Inspirados por la verdad de la doctrina católica de la comunión de los santos, que nos enseña el Credo, sabemos que no estamos solos, incluso cuando parezcamos que estamos muy solos. Los brazos eternos nos rodean. Estamos rodeados de una gran multitud de testigos. Podemos ayudar a los muertos y los muertos nos ayudan. De hecho, la Iglesia no enseña como fe que las almas del Purgatorio pueden orar por nosotros, aunque esta es la convicción razonada de grandes santos y teólogos y parece haber sido probada una y otra vez en la experiencia de los fieles que reciben maravillosas respuestas a sus oraciones a las almas santas. Es de fe que las almas del Purgatorio algún día llegarán al cielo y que los santos del cielo oren por sus amigos de la tierra.

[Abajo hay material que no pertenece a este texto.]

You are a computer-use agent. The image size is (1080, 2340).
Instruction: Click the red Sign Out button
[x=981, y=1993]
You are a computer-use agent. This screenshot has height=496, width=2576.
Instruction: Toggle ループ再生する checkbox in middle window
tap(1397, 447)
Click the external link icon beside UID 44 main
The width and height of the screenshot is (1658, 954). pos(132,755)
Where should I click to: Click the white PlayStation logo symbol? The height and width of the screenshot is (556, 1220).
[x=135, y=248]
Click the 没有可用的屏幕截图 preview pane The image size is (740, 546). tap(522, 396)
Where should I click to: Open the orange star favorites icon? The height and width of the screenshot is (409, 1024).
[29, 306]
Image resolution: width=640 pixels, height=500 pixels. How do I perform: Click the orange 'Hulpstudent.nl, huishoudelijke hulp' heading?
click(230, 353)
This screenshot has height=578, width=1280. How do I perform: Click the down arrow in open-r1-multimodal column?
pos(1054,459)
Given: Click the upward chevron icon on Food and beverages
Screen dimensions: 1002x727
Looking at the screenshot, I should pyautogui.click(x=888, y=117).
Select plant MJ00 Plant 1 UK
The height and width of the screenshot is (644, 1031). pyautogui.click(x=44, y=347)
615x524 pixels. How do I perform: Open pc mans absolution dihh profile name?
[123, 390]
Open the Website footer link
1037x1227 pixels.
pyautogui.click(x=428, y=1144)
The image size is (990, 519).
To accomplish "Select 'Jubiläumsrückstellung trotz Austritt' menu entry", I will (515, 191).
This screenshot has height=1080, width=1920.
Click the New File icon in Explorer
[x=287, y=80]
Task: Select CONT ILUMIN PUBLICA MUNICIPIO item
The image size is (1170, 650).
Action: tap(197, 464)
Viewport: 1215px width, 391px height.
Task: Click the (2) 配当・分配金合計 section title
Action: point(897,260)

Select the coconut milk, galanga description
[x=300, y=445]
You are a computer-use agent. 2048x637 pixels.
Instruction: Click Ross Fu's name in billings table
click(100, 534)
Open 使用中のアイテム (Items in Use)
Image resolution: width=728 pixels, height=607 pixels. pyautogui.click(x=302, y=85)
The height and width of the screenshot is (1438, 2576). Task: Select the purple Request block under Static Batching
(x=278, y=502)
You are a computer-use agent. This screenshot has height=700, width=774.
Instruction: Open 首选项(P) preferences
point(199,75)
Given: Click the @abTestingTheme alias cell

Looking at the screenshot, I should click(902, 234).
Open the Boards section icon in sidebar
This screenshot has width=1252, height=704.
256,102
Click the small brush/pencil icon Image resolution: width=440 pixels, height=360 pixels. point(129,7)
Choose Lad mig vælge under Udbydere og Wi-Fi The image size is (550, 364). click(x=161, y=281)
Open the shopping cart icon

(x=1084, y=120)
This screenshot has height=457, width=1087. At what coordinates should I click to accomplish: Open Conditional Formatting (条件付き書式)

La Iglesia que tanto nos ha dado, nos ha dado amigos en la patria celestial. Sus santos levantan la mano para ayudarnos. Sobre todos los santos reina su reina, nuestra Madre. Si confiamos en ella ahora y buscamos su ayuda maternal en todas nuestras necesidades, un día sin duda la veremos con su hijo. Entonces con ella adoraremos, y con ella veremos los rasgos humanos de su hijo Jesús, su Dios y nuestro Dios, su Señor y nuestro Señor.